A system whereby any colour is described by the amounts of the red, green, and blue primary colours that make up the colour, is called an RGB colour model. The RGB colour model is one of a number of models that are used to describe colour, in different parts of digital photography.
Another colour model that is often used, particularly in the printing industry, is the CMYK model. In the CMYK model any colour may be described by the amounts of the subtractive primary colours: cyan, magenta, yellow and black.
Yet another model that is used in digital-photography software applications is the CIE LAB model. In this model each colour is described in terms of the relative contributions of yellow and blue (on the 'a' axis), the relative contributions of green and magenta (on the 'b' axis), and the relative lightness or darkness, or Luminance, of the colour.
Any colour on the visible spectrum can equally well be described using an RGB model, a CYMK model, or a LAB model. In the process of an image being passed through a digital workflow from camera to print, the image data is sometimes represented in an RGB model, and sometimes in a LAB model. RGB is often used where user interactions are required because people find the RGB idea relatively easy to understand. Operations on colours that are done 'under the hood' inside a software program like Photoshop are often carried out inside a LAB model.
The word 'space' is used to describe a mathematical model that has 2, 3 or more dimensions, and where the dimensions have numbers. In high-school mathematics we learned about 2-dimensional spaces with two axes, x and y. A number pair, like (7, 3) represents a point in that space.
A colour space takes the idea of a colour model one step further, by assigning a precise set of numbers to a particular colour. An RGB colour space has 3 dimensions.

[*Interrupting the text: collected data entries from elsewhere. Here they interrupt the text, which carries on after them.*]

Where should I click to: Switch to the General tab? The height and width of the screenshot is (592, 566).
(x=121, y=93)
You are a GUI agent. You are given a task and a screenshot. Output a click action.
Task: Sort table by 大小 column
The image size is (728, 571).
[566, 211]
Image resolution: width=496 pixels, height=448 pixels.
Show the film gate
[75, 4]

Each number triple represents a unique colour.
In an RGB colour space the triple (x,y,z) represents a colour that is made up of 'x' amount of red, 'y' amount of green, and 'z' amount of blue.

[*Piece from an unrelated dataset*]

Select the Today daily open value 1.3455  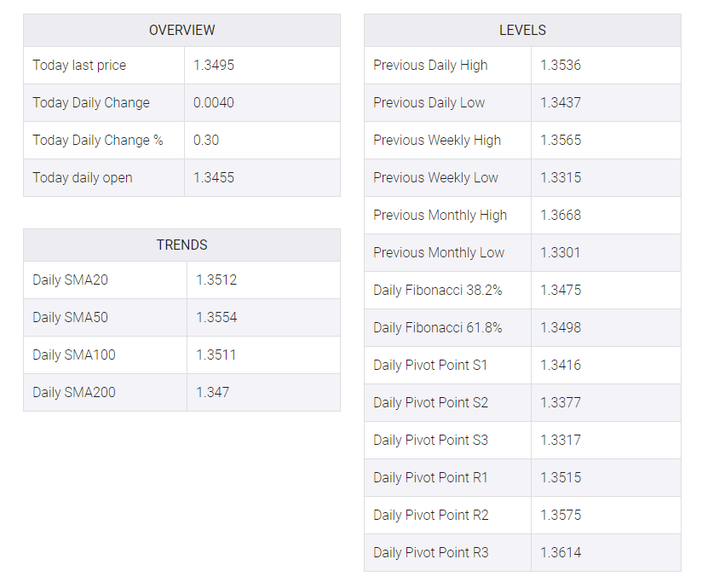(214, 178)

There can be many colour spaces which all use the same colour model. sRGB, Adobe RGB, and ProPhoto RGB can all be represented on the RGB colour model, but they are different colour spaces because:
The CIE L*a*b* colour space is a theoretical colour space represented on a LAB model in which unique numbers are applied to all visible colours.
Different colour spaces can also be represented using different colour models too! For example, Adobe RGB can be represented on an RGB model, as above, or its numbers can be transformed into numbers for the L*a*b* model.
When you are using a device-independent colour space as the 'esperanto' for converting between different device dependent spaces, you need the biggest space possible so that no colours that can be captured or displayed on the devices are clipped by the device-independent space. (You don't want colour lost in translation!)
What's the difference?
A color model provides the variables with which we can think about and work with colour. A colour space puts uniquely defined number values on each colour.